You're misunderstanding what the table is supposed to contain; all you've constructed is a list of numbers (constants) where you should have had a list of destination addresses.
Check out the syntax of DW: http://www.nasm.us/xdoc/2.11/html/nasmd ... tion-3.2.1

Each 4-byte offset into the table points to a seg:ofs destination address - the address of the code which handles that particular interrupt.
So the first entry at offset zero is the address of the code to handle interrupt 0, the second entry at offset 4 is the address of the code to handle int 1, the third at offset 8 is the address for int 2 - and so on.

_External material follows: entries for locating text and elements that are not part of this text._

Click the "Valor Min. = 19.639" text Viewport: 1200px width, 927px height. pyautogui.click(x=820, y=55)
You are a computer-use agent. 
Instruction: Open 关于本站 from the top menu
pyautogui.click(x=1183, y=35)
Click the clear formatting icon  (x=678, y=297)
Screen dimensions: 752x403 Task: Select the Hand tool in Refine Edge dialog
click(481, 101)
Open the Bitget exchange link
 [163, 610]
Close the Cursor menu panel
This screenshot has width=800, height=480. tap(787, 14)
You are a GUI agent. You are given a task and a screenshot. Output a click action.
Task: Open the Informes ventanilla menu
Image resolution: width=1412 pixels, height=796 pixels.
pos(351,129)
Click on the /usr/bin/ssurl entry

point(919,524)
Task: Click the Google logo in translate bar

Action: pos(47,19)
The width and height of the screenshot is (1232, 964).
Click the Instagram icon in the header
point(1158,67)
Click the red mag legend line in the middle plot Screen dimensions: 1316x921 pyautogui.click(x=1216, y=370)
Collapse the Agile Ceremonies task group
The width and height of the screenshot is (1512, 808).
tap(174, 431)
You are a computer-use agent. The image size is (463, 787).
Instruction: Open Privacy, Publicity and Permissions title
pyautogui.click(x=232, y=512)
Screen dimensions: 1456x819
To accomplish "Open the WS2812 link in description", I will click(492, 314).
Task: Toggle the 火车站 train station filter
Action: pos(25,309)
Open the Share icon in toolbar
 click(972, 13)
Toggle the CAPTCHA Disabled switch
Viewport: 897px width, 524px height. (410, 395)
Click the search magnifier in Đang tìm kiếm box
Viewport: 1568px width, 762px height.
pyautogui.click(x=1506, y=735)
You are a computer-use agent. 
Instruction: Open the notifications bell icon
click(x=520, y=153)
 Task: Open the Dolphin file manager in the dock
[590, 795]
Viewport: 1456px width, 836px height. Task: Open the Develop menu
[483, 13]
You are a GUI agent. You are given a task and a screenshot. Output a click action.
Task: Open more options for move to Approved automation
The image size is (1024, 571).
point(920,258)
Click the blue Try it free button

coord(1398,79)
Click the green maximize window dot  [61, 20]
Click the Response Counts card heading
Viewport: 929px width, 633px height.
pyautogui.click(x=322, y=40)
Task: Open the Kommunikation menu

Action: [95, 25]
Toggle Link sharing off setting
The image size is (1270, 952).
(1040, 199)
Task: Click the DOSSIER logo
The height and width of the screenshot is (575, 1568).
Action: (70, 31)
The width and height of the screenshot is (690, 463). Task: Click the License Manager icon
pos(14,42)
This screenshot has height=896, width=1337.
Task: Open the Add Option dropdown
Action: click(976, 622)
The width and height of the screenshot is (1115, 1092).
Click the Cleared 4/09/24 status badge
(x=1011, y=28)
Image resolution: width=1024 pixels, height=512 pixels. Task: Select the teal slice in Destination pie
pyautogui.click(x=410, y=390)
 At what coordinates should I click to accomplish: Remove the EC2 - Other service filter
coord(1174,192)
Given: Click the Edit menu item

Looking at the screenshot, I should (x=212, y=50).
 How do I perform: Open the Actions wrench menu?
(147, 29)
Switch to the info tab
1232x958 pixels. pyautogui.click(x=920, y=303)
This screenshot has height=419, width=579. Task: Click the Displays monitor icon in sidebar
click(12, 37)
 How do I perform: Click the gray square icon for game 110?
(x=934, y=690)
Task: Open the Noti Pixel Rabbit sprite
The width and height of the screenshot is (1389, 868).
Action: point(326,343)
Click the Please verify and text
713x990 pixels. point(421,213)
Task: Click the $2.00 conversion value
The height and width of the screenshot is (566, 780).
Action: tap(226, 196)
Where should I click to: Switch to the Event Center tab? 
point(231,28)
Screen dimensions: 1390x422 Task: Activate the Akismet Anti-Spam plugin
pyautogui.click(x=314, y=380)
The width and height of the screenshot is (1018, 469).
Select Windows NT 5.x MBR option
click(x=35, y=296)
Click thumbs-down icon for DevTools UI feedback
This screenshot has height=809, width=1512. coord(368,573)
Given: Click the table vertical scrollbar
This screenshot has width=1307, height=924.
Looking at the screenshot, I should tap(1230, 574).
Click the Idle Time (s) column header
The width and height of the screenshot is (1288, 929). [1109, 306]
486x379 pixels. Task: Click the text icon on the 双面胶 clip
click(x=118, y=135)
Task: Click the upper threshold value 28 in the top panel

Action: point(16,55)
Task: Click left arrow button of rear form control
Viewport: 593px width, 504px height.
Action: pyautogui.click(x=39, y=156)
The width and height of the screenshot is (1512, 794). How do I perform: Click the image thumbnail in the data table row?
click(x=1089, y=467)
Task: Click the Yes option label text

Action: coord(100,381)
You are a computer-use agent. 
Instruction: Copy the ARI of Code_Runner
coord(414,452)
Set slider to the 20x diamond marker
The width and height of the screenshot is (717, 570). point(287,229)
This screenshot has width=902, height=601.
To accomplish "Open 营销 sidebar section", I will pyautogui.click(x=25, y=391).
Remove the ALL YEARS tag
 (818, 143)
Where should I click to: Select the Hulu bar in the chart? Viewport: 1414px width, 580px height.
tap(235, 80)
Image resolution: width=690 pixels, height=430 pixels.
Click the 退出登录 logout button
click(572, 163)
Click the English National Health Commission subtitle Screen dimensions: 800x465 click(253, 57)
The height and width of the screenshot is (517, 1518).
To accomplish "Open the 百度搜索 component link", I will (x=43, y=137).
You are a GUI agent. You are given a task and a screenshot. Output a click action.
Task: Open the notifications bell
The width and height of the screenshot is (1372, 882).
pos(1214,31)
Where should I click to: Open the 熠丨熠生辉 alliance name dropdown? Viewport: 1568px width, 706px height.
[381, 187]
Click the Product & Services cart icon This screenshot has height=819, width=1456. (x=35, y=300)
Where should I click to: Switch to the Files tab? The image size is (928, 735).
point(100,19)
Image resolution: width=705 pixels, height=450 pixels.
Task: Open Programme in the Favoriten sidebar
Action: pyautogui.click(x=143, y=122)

Here's a worked example in NASM of reading and altering the table:
http://computer-programming-forum.com/4 ... 10cbdb.htm
That code uses a DOS environment to allow it to be executed, but the essential parts are not OS-related; one way of writing an entry is basically this:
Code:
 mov word [es:VECT_NUM * 4 + 0],handler
 mov [es:VECT_NUM * 4 + 2],cs
(obviously ES and CS need to have sane values established elsewhere)

bugmenot wrote:
why, in the year 2014, would you want to work in real mode?! !
Because all x86 processors start in real mode when reset and in order to load an OS (the OP is working on a bootloader), certain operational conditions must be established first.